Since that time, the li’l guy’s always been around, sorta begging to be put to some sort of work. Recently, I figured that camera use might be stimulated if I put Spree in the car and shot him in/at: various public events, open houses, classrooms, restaurants, pubs, coffeehouses and anywhere else I might find myself. Sure it’s got a bit of the “traveling gnome” vibe to it, this idea, but I’ve never been too proud to appropriate.

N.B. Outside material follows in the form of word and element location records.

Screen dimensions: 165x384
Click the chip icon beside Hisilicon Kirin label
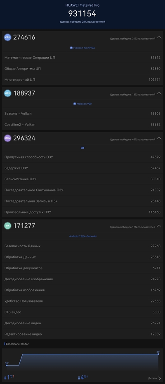[x=71, y=48]
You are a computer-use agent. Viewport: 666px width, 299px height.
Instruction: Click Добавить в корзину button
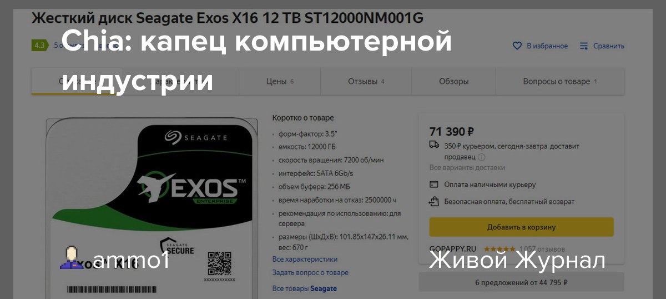click(x=521, y=227)
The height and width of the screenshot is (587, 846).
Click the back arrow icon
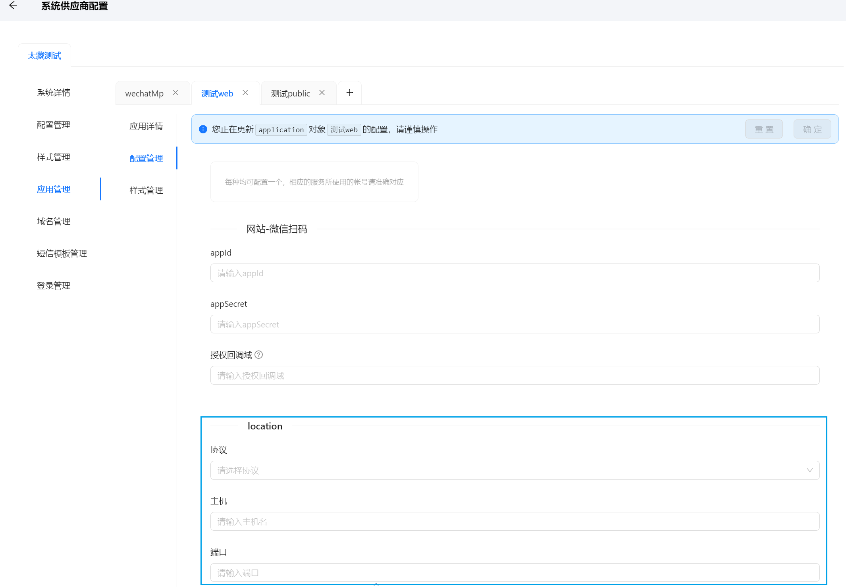point(13,6)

Spree made his public debut a week back, at The Dewes Chili Cookoff 2009, a delicious way to introduce the figurine to a new, public role. Yesterday, Spree hopped in the car and went for a five-stop UE bender, on both the North Side and the East Side. The fourth locale was a recently-cleared, historic cemetary on the edge of Brooklyn/Lovejoy. Though the graveyard’s still not in a pristine state, the brush that had overwhelmed the area has been scaled way back, allowing visitors a chance to peek at the grave markers of folks a century removed from this mortal coil.
Sure, hanging around a graveyard (and a burned-out church and collapsing funeral home and demolished stockyard) on Halloween day’s a bit on the cliche tip, but that’s where we found ourselves. And where I dropped Spree.
Now, there’s probably some type of karmic offense that I’m not considering here, what with losing a figurine of this NBA macontent in a long-abandoned cemetary on the edge of the oldest black settlement in the region, but life’s what it is and I couldn’t let Spree litter the grounds of this quiet, sacred place. So I headed over today, unsure that I’d spot the three-inch Spree, but mostly sure that this was the last place the totem was photographed. Tipped on his side, in the partially-collapsed grave of one Nettie Green (“1895 – 1927, At Rest”), there was Spree, 24-hours removed from my care and looking none the worse for wear after a Halloween night in the boneyard.
The baller’s gonna travel with me from here-on-out, even if he’s lost another time, or two. But me and Spree share history. Ain’t gonna leave him. Ain’t gonna lose him, without a fight.